Hog prices fighting for stability

(Regis Lefebure photo courtesy ARS/USDA)

CNS Canada — Canadian hog prices have been drifting slightly lower over the past few weeks but are showing signs of turning the corner, according to one industry expert in Saskatchewan.

Brad Marceniuk, a provincial livestock development specialist in Saskatoon, said he expects prices to stabilize in the next couple of weeks as slaughter numbers come back to Earth.

“It really impacts the price, because the cash market price in the U.S. determines what our cash price is here,” he said.

Saskatchewan Signature No. 3 cash slaughter weight hog prices declined C$2.89 per 100 kg, to average $124.17/ckg, for the week ended Saturday (Nov. 21).

So far this year, the number of Canadian hogs slaughtered was estimated at 18.44 million head, up 2.5 per cent from the same time in 2014.

The U.S. has been even busier. The weekly pork production of 510.5 million lbs. established a new weekly record, according to Marceniuk.

“So when (the U.S.) have record numbers of production and slaughter numbers they see numbers typically fall,” which in turn reflects onto Canadian prices, he said, noting hog exports in North America typically flow north to south.

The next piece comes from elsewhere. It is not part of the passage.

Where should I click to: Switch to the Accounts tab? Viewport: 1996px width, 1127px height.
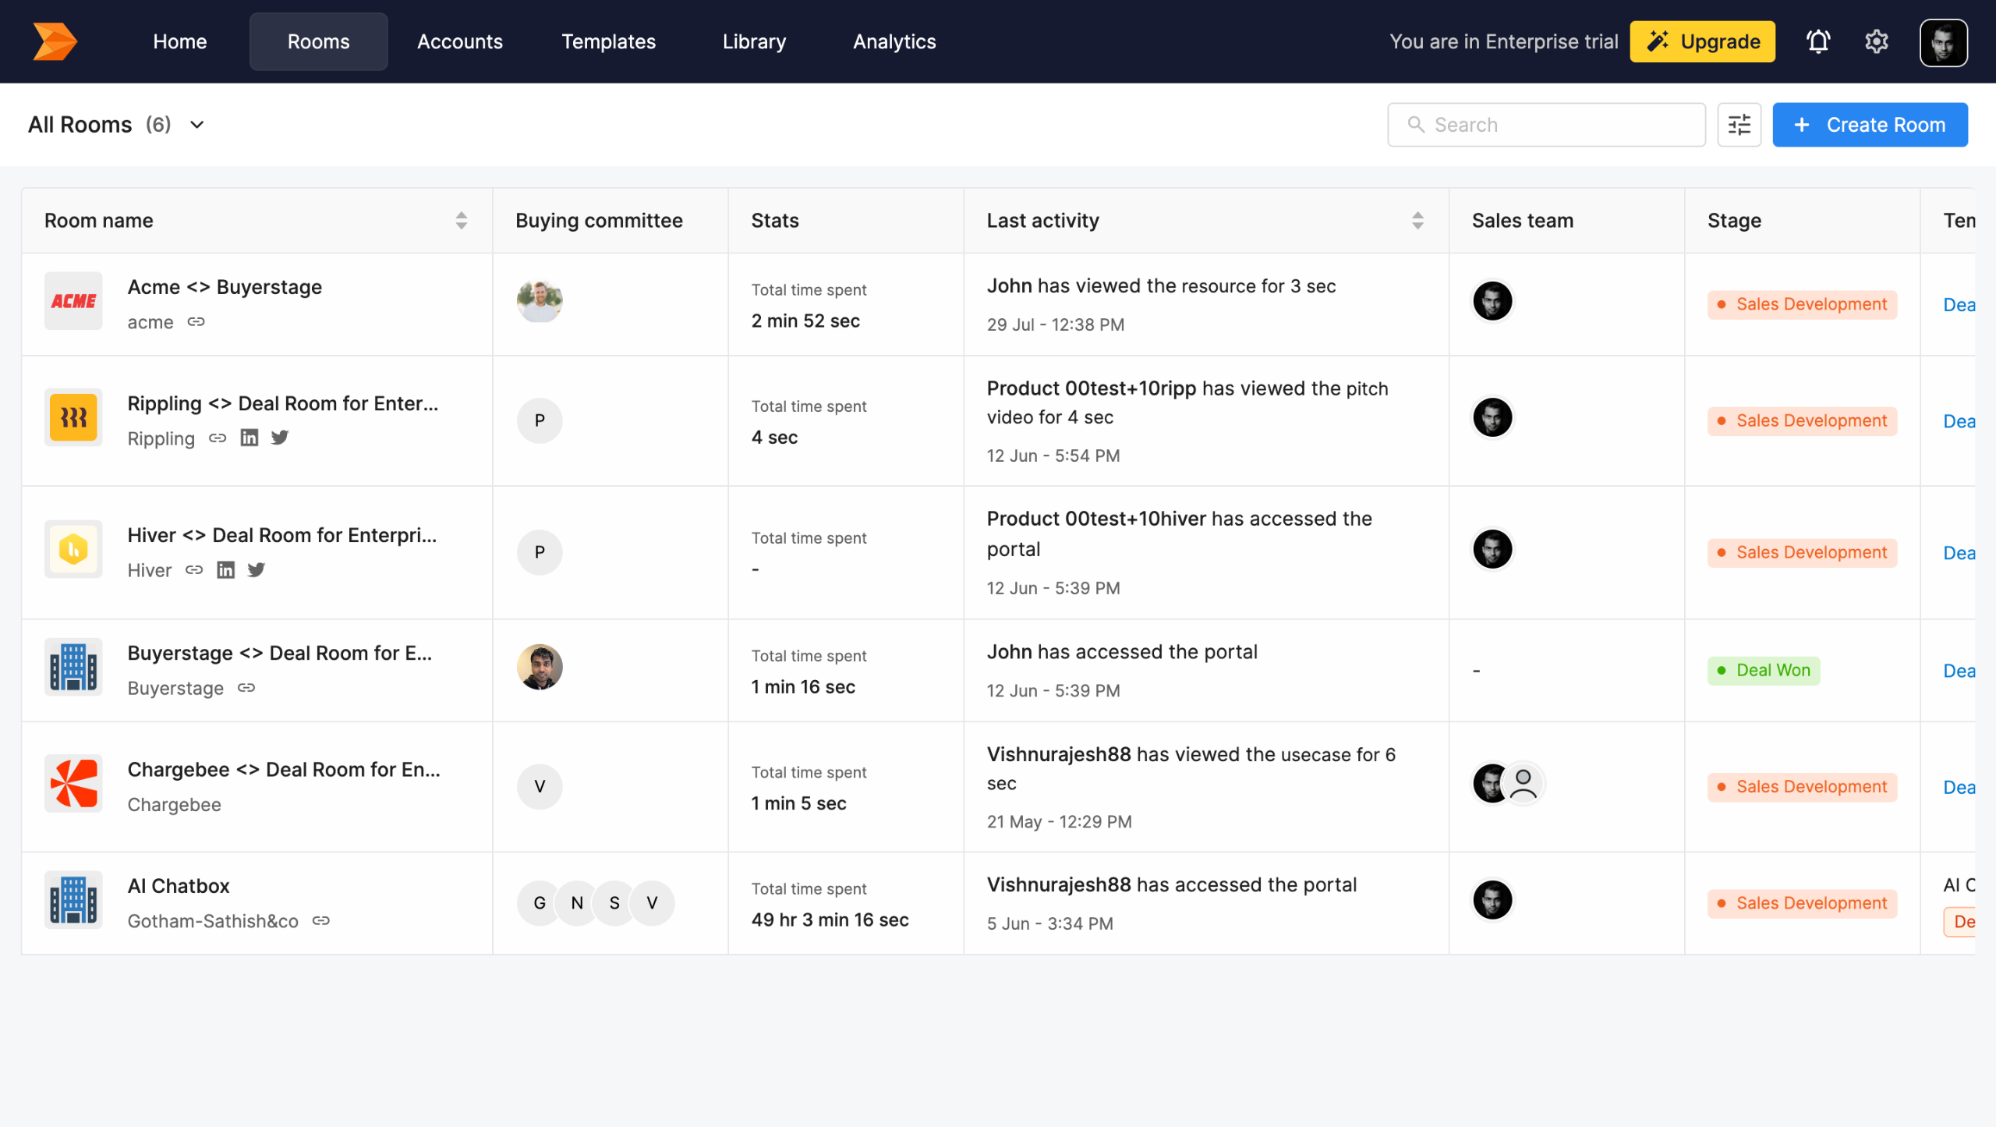pos(459,41)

“It’s not vice-versa; they typically pay higher prices for hogs and our price is whatever their price is less a bit of a basis. It doesn’t move back and forth.”

Marceniuk attributed some of the rush to the holiday season in the U.S. The low Canadian dollar, relative to its U.S. counterpart also helps increase interest.

Once Canadian prices stabilize, he said, they should move up slowly.

Dave Sims writes for Commodity News Service Canada, a Winnipeg company specializing in grain and commodity market reporting.